Across the records that follow, count each line holding "will", and write only the total.

⟨

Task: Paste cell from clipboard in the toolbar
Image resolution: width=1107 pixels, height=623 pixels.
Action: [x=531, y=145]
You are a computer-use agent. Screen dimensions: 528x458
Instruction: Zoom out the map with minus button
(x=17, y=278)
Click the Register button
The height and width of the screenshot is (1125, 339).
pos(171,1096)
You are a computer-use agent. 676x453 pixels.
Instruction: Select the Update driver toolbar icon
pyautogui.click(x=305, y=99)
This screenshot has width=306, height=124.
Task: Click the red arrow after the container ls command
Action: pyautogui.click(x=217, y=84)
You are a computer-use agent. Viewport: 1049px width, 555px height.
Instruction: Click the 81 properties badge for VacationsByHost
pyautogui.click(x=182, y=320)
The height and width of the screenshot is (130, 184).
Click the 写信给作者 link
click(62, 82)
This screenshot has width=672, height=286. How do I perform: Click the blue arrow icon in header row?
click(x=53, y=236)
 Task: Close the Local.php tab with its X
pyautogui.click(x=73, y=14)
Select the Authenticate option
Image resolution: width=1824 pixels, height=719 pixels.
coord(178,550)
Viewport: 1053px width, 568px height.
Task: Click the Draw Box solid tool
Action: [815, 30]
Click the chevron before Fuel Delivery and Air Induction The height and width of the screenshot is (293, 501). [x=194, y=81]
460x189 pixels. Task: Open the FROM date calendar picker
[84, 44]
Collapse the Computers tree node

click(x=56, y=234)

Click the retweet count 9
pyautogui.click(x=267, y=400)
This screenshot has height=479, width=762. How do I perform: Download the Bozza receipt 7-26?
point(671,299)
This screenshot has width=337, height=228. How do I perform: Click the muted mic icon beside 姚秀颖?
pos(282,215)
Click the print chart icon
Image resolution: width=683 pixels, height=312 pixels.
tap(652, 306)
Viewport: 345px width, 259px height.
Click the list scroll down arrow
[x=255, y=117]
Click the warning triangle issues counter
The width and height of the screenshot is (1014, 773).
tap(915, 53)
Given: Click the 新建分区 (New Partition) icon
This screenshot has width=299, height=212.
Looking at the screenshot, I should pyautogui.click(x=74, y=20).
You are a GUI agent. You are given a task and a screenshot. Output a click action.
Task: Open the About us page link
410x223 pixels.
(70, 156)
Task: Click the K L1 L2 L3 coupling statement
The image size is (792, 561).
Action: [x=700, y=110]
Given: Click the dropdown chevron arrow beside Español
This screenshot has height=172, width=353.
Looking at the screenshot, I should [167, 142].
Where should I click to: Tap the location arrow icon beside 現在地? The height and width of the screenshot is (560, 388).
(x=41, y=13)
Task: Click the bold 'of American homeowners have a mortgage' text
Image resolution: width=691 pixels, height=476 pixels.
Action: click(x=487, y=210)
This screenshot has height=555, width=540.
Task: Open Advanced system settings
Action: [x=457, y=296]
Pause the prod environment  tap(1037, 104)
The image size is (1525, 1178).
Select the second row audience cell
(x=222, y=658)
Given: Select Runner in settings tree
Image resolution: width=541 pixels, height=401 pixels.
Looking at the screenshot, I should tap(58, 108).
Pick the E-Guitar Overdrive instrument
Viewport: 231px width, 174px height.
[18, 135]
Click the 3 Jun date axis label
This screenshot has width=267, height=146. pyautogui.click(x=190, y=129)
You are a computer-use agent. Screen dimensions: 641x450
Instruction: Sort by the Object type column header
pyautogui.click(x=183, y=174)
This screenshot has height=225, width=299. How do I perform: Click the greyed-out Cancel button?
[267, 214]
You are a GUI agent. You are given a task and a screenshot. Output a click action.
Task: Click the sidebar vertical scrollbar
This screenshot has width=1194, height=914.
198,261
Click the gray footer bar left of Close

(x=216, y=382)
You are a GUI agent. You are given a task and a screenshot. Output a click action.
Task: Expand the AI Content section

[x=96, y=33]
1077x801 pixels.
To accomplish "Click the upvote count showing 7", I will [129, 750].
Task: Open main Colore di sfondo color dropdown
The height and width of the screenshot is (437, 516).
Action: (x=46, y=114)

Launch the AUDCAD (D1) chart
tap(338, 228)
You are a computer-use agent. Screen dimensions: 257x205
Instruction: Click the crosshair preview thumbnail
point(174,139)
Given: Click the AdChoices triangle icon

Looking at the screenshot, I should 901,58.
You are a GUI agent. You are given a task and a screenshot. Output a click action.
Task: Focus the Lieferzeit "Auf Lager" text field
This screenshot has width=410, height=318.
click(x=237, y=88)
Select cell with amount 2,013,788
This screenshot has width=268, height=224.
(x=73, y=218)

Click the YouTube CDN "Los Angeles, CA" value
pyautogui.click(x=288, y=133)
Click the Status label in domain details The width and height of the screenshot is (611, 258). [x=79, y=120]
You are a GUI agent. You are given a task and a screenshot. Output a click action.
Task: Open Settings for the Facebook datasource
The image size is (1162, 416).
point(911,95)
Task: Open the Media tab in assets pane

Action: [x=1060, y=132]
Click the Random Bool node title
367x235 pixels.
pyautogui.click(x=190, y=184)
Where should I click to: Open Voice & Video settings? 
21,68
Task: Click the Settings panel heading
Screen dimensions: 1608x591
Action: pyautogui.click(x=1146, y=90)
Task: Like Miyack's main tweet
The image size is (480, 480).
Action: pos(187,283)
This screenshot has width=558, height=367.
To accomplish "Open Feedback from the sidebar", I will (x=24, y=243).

⟩

Answer box — 2